Mamas' boys and daddys' girls

For most of my life my mother has been a single parent raising four children, two boys and two girls, on her own. Though she will never admit to having a favorite child (I don't know many parents who would ever admit to something like that) she did expect different things from my sister and I then she did from my brothers. Whenever we would bring this to her attention she would always say something along the lines of, you are all individuals and have different needs. Now, that I am a parent of 2 (soon to be four), I understand that comment a little better, however, I've also said that I would not treat my girl different from my boys just because she is a girl. Since, we did not grow up with a father in the home, I would have to say that each of us have a very special connection with our mother. Even though we are all adults living miles away from home, I would have to say that we all still depend on her in our own ways. With that being said, I am not at all a daddy's girl and though my brothers will never admit to being mama's boys... I would have to say (very quietly) that they are.

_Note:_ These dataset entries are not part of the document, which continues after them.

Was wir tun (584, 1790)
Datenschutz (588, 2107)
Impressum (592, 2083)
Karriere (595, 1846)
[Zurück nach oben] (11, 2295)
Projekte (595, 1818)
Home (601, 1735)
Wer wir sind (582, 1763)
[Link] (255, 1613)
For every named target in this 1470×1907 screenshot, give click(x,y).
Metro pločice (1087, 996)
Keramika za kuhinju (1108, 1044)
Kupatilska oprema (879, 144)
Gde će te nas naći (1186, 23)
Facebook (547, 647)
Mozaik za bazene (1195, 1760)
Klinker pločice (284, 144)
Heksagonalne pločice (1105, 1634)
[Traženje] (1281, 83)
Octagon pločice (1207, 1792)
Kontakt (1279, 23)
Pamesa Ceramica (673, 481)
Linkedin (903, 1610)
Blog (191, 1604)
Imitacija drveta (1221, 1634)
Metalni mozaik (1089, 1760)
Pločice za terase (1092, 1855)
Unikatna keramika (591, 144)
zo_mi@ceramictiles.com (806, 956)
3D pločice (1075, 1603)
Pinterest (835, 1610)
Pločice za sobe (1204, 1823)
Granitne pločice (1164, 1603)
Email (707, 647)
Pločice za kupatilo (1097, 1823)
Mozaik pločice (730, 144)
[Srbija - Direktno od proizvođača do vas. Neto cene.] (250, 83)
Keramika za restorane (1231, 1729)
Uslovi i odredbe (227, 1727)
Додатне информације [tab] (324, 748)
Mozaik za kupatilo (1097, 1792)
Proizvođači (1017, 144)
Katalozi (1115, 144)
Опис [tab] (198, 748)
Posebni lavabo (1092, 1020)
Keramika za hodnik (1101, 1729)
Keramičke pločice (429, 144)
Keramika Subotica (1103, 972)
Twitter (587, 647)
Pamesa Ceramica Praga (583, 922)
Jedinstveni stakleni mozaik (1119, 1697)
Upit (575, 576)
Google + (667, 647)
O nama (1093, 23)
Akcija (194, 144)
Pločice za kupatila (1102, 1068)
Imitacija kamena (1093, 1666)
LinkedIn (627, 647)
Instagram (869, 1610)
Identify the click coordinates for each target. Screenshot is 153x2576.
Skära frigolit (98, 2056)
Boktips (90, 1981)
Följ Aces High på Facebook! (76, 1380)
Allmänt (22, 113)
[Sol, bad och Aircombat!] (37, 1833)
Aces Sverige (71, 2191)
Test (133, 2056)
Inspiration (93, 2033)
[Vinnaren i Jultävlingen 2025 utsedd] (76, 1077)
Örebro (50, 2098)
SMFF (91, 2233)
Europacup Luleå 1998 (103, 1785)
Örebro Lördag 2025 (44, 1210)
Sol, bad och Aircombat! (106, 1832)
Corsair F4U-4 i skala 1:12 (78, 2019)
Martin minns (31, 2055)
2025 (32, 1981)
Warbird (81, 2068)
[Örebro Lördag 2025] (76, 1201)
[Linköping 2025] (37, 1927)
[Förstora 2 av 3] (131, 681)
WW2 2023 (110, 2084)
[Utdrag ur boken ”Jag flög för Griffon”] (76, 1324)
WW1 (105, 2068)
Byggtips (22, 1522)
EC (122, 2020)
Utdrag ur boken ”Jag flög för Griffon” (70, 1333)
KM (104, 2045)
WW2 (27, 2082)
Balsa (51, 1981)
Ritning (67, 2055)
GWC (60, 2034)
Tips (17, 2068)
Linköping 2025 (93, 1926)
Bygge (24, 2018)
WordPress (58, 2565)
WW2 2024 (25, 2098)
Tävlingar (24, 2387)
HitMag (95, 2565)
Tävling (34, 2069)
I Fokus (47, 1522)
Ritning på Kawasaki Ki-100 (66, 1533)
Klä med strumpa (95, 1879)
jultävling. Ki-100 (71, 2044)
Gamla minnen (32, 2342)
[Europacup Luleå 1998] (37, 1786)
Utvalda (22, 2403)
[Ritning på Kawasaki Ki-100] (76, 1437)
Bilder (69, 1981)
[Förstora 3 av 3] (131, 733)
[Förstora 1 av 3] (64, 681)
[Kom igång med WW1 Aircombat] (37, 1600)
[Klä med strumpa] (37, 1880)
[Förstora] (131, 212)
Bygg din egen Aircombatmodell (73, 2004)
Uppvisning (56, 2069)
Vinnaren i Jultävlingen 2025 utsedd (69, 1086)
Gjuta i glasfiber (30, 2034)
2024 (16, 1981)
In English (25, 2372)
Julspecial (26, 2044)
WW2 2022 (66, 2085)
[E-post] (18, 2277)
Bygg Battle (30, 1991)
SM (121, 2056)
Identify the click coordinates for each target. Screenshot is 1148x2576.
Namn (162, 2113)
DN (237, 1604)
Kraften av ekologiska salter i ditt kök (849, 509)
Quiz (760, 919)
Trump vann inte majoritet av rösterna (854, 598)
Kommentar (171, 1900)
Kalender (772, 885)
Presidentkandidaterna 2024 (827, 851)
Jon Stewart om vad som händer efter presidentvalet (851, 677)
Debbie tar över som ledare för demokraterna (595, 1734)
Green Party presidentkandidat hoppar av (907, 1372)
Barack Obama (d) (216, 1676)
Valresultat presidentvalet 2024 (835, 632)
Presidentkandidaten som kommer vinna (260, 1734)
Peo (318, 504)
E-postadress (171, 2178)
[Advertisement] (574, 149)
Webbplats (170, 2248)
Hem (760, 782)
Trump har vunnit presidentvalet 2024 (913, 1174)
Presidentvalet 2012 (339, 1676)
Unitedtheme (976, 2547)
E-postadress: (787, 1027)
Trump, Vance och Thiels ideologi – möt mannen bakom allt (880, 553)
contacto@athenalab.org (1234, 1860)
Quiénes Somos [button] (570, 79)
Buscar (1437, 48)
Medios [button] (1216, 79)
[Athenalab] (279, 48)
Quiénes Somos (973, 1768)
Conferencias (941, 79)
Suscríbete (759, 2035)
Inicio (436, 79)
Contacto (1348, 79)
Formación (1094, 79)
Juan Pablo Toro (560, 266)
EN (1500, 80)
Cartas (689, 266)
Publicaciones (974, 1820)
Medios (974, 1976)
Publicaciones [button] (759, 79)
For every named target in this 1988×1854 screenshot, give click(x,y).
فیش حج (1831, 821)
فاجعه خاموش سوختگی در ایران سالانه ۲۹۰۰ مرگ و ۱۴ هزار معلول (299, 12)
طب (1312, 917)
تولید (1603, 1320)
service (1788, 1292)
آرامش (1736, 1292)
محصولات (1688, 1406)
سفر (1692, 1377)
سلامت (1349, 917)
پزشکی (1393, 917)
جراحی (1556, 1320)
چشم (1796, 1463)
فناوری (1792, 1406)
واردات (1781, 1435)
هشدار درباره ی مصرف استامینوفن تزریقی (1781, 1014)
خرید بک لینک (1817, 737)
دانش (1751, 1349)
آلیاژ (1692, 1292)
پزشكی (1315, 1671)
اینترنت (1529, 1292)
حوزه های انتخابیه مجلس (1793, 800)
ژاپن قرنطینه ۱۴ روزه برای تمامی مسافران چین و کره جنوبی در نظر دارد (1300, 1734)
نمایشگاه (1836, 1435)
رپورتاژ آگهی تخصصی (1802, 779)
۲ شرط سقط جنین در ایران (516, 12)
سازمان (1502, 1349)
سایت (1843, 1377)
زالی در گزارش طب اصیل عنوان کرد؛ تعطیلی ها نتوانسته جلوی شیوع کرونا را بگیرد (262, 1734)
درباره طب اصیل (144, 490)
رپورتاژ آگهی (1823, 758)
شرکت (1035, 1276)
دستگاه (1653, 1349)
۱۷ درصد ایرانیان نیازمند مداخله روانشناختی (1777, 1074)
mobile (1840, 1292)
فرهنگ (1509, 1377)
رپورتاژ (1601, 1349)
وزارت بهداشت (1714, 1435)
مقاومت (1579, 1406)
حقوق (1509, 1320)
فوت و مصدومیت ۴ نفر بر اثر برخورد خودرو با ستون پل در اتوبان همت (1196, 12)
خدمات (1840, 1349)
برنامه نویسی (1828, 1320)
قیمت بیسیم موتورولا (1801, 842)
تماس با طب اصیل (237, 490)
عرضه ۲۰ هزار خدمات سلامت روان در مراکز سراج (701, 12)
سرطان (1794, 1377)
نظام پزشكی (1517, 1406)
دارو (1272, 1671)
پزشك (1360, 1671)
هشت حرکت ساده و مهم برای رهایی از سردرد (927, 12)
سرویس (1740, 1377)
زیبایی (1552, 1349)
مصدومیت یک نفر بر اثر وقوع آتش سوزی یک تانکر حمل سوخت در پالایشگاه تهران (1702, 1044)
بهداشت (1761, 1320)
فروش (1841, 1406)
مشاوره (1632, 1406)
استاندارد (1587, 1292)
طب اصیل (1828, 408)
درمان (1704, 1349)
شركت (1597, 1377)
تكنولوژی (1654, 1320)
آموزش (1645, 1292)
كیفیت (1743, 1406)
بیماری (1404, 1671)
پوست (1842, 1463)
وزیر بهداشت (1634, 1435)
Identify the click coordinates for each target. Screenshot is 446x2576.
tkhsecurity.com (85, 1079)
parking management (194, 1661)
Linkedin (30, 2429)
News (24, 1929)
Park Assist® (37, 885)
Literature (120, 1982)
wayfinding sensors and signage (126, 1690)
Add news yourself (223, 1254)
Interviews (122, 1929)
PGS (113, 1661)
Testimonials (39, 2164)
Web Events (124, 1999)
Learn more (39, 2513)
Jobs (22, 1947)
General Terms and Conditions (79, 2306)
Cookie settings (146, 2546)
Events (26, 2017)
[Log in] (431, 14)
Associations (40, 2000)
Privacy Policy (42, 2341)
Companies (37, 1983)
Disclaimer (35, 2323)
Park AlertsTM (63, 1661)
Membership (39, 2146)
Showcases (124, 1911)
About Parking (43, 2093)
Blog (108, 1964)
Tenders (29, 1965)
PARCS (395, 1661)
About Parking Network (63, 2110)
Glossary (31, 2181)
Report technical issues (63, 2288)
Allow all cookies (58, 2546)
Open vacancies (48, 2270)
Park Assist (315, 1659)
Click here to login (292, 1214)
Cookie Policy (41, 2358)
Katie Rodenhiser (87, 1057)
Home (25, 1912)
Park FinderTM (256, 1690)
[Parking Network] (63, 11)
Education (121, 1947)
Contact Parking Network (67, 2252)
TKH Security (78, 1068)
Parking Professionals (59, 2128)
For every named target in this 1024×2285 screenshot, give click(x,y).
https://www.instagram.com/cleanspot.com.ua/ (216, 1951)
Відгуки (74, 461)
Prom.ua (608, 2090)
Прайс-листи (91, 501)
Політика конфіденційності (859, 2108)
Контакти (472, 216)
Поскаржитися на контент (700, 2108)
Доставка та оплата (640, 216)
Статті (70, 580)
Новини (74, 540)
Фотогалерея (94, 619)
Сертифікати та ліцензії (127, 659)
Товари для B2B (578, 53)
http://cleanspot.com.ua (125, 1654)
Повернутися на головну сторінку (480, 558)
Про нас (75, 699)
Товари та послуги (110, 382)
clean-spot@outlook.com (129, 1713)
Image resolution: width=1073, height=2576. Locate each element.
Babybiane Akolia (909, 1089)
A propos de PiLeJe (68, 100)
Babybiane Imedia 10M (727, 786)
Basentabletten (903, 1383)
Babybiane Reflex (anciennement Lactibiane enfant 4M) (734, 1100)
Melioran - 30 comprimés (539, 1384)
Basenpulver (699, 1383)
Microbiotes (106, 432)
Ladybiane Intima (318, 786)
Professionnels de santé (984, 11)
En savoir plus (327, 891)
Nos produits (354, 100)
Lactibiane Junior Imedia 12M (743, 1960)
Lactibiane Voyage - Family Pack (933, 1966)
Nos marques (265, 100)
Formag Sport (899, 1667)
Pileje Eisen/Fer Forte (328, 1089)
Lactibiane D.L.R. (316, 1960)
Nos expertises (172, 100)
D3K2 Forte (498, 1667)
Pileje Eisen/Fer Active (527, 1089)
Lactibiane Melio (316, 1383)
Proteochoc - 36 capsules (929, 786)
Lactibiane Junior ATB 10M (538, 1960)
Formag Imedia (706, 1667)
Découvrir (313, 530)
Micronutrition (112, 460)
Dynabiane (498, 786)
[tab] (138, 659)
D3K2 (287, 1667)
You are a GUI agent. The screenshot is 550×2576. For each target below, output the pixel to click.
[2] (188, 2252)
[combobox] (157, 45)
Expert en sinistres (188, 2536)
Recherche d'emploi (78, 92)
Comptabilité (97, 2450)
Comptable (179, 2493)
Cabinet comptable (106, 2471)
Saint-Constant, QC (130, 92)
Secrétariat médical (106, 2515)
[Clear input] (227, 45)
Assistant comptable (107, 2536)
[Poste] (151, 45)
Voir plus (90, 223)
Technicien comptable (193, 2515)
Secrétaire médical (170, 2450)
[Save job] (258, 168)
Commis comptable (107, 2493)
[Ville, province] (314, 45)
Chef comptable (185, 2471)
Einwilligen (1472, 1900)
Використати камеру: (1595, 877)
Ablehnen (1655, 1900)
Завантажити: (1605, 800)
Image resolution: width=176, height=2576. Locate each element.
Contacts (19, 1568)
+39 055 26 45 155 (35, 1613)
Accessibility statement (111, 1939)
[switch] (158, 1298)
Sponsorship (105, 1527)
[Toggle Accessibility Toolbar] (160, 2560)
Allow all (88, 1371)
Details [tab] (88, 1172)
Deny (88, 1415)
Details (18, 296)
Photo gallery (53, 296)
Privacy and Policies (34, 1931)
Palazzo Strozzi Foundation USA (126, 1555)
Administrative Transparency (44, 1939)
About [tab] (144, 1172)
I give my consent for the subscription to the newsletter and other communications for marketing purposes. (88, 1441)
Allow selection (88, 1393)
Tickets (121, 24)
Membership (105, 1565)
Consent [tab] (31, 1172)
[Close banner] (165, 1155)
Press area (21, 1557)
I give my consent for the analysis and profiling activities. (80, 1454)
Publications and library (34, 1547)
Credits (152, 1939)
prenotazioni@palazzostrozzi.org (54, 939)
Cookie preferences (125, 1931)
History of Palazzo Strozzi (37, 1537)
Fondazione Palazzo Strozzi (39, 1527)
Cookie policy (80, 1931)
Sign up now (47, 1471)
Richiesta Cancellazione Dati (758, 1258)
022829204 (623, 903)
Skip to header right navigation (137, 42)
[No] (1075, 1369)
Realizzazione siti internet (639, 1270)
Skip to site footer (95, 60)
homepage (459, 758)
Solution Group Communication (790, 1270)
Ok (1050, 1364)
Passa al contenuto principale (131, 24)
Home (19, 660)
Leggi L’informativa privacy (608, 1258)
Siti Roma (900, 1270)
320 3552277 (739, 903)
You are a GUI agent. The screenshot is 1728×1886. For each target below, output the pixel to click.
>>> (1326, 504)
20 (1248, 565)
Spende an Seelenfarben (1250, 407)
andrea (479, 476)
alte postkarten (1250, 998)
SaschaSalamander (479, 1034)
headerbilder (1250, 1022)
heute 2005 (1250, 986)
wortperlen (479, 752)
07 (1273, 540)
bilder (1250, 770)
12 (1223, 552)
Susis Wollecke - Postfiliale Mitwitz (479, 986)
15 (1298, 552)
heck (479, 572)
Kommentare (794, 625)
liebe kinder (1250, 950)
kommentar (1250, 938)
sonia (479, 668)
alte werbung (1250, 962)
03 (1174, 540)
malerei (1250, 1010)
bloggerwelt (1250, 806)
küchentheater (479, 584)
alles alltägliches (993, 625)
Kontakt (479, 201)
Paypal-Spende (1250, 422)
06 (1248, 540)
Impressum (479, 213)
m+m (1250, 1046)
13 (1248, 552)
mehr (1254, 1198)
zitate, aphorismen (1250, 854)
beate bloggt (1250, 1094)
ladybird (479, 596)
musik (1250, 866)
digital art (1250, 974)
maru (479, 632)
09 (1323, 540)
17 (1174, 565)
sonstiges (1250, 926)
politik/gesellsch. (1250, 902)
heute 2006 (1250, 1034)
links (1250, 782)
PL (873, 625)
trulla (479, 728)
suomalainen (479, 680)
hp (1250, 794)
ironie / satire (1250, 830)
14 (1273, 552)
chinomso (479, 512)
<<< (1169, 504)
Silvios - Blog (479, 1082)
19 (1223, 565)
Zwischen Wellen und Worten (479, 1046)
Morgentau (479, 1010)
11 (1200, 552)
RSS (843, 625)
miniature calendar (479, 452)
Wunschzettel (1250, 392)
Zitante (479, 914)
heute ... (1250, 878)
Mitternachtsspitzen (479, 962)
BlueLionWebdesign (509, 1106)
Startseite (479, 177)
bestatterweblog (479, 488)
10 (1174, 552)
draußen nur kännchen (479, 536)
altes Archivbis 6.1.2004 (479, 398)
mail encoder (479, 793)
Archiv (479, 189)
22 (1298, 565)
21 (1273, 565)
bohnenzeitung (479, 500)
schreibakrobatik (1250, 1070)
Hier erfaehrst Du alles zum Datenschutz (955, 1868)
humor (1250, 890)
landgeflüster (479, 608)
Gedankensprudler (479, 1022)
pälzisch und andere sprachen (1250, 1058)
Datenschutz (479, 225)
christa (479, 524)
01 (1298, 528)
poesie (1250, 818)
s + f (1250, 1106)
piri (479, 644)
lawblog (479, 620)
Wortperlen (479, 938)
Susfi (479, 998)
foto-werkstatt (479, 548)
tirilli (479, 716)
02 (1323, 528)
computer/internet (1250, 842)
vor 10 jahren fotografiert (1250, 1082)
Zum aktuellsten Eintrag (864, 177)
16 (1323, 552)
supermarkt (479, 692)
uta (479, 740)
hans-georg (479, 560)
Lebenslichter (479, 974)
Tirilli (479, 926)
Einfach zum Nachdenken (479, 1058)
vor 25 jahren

Now, that I am a parent of both a boy and a girl, and my children are very lucky to have a great father who is very involved in their upbringing, I have noticed different bonds being formed. My husband often accuses me of babying Remy, and I accuse him of doing the same to Jackie. For the most part the rules are the same for both children, but since there is an age difference there are some things that Jackie is not allowed to do and likewise for Remy. What I have noticed is that the stereotype exists within my own home. Let me list some examples:
  • Remy bats his eyes at me when he wants something and does a long drawn out pl-eeeea-ssssse. It melts my heart and I usually give in.
  • When Bryan comes home from work Jackie immediately starts to whine to be picked up, and of course it works.
  • I can't stand to hear Remy cry so I often jump in to figure out the problem and try to calm him down.
  • If I do something that makes Jackie cry, she always runs to Bryan for comfort or to get what I told her she couldn't have.
 I find these things funny, because it's not like we set out to treat our children in these ways, we just sort of fell into it. None of this means that we don't do special things with the other child, because we do, I think it is just that our children have figured out who is more likely to give in to what they want. With me I am weak to Remy's charm and with Bry, Jackie is his baby girl (and after we found out that the twins were both boys, he was ecstatic that she would remain the only girl.) Though some think of the terms mama's boy and daddy's girl as being somewhat negative, I don't, I think of them as a special bond between a parent and child.

1 comment:

  1. Interesting! We definitely have a daddy's girl in our household!